Je pose des mots sur le clavier, et tu es là à côté de moi. Si calme, si souriante. Je n’avais pas l’habitude avec ta soeur de cette sérénité là.
Tu as pris en douceur la place qui est la tienne. Sans cri ni fracas. Tu es là. Tu es toi.
Tu nous fixes intensément du regard et commence à raconter des petites choses à qui prête l’oreille pour les entendre. Si tu sens la personne attentive, tu te lances dans de grands monologue de rrrrhi et de ahhhhh.
Tu montres tes petits progrès. Tu attrapes tes pieds mignons pour les porter à ta bouche. Prends des objets dans tes mains potelées . Te retournes dans tous les sens pour mieux voir ce qui t’intéresse (bien souvent c’est ta grande soeur qui fait une bêtise).
Tu aimes danser la valse avec moi dans le salon. On tourbillonne et tourne tourne tourne. Tu chantonnes comme moi. T’agripes comme un petit koala. Renifle mon cou. Et puis tu mets quelques secondes un petit pouce à mâchouiller dans la bouche avant de le retirer pour ouvrir grand grand cette bouche dans un énorme sourire. Tes yeux deviennent rieurs. Une future chipie ?
Tu aimes le bruit de la mer pour t’endormir. Regarder par la fenêtre les feuilles de l’arbre dans la cour en face qui semblent danser dans le vent. Tu souris dans ton sommeil et cela me fait fondre.
Le bruit de la rue ne te gêne pas. Je crois que tu aimes bien ce tourbillon d’odeurs et de couleurs quand nous partons en promenade. En voyage tu te régales.

J’ai parfois l’impression que tu vois des choses que je ne vois pas ou plus.

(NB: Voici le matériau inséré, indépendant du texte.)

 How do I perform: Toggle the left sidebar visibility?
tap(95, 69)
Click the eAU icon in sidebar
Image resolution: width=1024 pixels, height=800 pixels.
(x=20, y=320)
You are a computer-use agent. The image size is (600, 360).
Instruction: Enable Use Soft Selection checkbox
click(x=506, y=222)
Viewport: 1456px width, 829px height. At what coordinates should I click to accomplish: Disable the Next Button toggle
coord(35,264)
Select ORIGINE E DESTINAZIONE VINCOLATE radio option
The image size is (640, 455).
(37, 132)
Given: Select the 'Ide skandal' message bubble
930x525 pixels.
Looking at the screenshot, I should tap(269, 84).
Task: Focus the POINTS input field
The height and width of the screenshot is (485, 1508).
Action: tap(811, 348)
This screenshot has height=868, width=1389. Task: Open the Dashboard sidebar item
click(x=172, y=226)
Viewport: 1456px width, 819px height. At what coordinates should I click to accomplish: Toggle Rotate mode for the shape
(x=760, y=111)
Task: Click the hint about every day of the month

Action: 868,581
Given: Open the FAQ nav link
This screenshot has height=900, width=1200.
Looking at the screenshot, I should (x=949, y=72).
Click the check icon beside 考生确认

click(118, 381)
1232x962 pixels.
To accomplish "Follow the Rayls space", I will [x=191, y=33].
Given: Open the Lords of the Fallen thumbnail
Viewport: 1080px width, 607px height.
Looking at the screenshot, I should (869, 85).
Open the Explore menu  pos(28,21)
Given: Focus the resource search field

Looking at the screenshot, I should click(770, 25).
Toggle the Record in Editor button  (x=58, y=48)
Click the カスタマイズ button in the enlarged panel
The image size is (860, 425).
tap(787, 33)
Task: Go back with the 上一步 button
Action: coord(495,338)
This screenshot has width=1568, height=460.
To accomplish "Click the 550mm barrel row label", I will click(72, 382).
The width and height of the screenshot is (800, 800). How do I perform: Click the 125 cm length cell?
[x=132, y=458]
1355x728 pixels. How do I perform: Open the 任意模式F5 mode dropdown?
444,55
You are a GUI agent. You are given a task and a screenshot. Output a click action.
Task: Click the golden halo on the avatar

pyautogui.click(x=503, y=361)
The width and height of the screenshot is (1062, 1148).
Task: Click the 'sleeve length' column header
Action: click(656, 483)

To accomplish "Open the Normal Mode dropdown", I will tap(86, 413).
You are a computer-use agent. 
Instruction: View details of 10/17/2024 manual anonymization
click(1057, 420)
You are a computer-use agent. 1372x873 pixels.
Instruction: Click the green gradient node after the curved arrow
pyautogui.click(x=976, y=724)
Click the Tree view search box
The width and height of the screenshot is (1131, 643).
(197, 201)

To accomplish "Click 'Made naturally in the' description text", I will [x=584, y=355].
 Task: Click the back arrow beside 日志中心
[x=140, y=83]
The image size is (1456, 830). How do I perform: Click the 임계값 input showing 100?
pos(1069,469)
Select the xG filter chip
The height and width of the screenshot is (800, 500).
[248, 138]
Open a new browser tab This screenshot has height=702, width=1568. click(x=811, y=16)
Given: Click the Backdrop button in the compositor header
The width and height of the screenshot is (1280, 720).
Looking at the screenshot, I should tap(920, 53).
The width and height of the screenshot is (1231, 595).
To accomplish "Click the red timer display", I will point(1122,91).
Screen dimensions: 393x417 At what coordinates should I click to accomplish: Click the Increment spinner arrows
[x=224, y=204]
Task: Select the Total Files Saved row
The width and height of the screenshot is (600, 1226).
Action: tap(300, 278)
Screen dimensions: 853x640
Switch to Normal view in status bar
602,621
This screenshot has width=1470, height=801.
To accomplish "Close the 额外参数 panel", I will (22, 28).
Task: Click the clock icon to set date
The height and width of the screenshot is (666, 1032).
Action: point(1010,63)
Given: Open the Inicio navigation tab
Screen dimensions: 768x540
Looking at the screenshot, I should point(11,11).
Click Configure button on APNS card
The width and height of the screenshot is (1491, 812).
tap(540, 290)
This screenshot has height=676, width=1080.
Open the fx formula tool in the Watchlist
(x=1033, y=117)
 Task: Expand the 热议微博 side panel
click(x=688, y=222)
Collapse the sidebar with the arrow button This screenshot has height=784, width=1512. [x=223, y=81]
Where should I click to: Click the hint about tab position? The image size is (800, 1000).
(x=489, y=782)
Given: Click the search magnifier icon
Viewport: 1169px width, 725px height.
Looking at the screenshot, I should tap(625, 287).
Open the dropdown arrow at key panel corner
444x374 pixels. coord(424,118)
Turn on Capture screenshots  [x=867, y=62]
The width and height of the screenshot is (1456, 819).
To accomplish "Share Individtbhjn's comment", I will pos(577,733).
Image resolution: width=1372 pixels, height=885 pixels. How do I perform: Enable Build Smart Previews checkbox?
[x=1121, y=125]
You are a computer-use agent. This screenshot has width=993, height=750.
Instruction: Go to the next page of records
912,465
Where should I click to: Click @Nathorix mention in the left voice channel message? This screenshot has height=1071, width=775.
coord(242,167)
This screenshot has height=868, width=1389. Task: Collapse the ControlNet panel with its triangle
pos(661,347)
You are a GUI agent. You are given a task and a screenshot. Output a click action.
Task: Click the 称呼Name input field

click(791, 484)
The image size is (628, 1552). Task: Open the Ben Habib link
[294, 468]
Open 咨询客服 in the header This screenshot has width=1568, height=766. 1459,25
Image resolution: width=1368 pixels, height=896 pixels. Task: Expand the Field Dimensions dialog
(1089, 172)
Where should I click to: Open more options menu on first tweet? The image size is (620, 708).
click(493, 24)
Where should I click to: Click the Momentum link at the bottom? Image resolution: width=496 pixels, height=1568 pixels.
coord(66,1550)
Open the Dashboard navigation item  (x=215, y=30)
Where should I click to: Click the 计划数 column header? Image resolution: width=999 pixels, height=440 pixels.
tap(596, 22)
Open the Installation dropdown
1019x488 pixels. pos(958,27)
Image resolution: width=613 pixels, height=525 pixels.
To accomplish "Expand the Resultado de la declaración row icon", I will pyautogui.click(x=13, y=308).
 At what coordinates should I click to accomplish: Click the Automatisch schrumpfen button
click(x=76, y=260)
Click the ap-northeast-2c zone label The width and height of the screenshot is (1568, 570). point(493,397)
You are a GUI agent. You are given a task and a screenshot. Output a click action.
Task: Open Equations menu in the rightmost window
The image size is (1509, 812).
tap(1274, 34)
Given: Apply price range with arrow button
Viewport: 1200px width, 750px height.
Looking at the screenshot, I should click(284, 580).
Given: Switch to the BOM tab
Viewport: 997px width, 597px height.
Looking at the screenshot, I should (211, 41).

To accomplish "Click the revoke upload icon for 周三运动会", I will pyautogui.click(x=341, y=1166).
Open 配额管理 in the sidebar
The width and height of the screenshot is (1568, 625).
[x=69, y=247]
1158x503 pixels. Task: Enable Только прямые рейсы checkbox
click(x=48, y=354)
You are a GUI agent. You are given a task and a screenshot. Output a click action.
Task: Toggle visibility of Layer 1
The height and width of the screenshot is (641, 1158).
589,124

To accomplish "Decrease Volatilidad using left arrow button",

Ton regard est si profond que tu as l’air d’être une très vieille et belle âme. Je t’appelle parfois mon petit bouddha. Ma belle d’amour. Ma douceur des bois. Pourquoi je ne sais pas. C’est mon coeur qui s’emballe quand il te voit.

On dit parfois que l’arrivée d’un deuxième enfant chamboule tout. J’ai l’impression que loin d’une tornade, ta venue au monde a donné à chaque membre de la famille la place qui est la sienne.
Quelle chance j’ai ma chérie de t’avoir dans ma vie.
Tu ne m’appartiens pas. Je ne te façonnerais pas à mon image. J’essaierai juste de mon mieux de t’ accompagner dans ton chemin et tes rêves.

6 mois. Pas encore toute une année. Et pourtant déjà tant d’amour pour toi.